Chapter VII: Intangibles

  • Detailed guidance on identification and categorisation of intangibles. In addition to trade and marketing intangibles, the definition of intangibles has been broadened to cover government licenses and exclusive rights, production sharing contracts, licenses that grant trade restrictions, power purchase agreement, and contracts to supply pharmaceutical products to government hospitals.
  • Introduction of the Development, Enhancement, Maintenance, Protection and Exploitation (DEMPE) concept to analyse transactions involving intangibles, and to identify legal owner and economic owners for allocation of the arm’s length remuneration with regards to their contribution towards the development of intangibles.
  • Guidance on determination of arm’s length compensation for specific transactions and owners, which include R&D service providers, limited risk distributors performing AMP activities and local contract manufacturers.
  • Guidance on transfer pricing analysis involving the use and transfer of intangibles, which include transfer of rights in intangibles, transfer of combination of intangibles and transactions involving the use of intangibles in connection with the sale of goods or performance of services.
  • Introduction of valuation techniques in addition to Comparable Uncontrolled Price (CUP) and Profit Split Method to estimate the arm’s length price for intercompany transfer of intangibles.
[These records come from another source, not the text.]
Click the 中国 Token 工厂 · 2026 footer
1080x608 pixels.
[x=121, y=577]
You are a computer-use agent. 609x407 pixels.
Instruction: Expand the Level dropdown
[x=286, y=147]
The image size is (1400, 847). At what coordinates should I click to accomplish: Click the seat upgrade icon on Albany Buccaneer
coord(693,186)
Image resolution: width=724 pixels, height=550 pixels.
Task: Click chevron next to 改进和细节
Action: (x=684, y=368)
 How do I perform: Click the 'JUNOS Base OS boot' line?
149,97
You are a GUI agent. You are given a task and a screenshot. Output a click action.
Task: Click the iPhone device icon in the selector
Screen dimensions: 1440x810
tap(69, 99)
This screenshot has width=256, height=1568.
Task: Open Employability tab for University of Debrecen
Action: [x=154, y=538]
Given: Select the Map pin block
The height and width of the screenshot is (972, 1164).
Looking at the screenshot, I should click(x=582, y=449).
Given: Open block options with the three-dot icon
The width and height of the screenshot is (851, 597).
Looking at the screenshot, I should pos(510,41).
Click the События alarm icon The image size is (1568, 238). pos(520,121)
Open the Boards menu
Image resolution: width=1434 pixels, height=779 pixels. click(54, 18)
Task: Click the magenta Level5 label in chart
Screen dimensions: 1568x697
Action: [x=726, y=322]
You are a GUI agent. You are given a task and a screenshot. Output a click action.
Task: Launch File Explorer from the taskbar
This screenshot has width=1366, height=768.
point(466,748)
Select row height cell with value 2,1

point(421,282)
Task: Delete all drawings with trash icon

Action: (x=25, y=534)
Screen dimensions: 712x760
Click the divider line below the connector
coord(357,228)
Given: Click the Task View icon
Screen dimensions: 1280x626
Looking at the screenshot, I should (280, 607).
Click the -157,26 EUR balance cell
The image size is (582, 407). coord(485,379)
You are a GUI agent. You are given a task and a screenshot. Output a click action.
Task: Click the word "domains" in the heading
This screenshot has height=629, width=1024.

Chapter X: Commodity Transactions

  • This is a new chapter and provides taxpayers with guidance on the application of CUP method on commodity transactions.
  • Reasonably accurate adjustments should be made to the quoted price for the commodity to ensure the economically relevant characteristics.
  • Evidence of Price-Setting Policy to be provided by the taxpayer to the IRBM as part of the transfer pricing documentation
  • In case of mismatch of pricing dates between the contract and actual conduct, the IRBM has the discretion to determine the pricing date based on evidence available to the IRBM. The pricing date refers to the specific time and date selected by the parties to determine the price for commodity transactions.

Chapter XI: Documentation

  • Introduces the Master File as part of the transfer pricing documentation for taxpayers who are required to comply with the Country-by-Country Reporting requirements
  • Taxpayers are no longer encouraged but required to maintain contemporaneous documents. Documentation should include a description of the management structure of the local entity and local organisation chart, as well as a detailed description of the business and business strategy pursued by the local entity.
  • The comparable searches in the database supporting part of the Transfer Pricing should be updated every three years rather than annually. However, financial data and suitability of the existing comparable should be reviewed and updated every year.
  • Guidance provided on disclosure of material changes impacting transfer pricing analysis such as changes in shareholding, changes in business model and structure, changes in business activities, changes in financial/financing structure, changes in TP policy or merger and acquisition.
  • Additional information on pricing analyses is spelt out to improve clarity. Pricing policy should include information such as details on the formula adopted, how the formula is applied, who determines the pricing policy, how often the policy is revised, the sample of documents to support the pricing policy, and results of a comparability study to ensure the arm’s length price.
  • Taxpayers are required to evaluate the management, allocation and assumptions of risks by making reference to the Risk Analysis Framework.
  • The chapter also re-emphasises the power of the IRBM to impose penalty and the penalty is expected to increase up to 100% in 2018.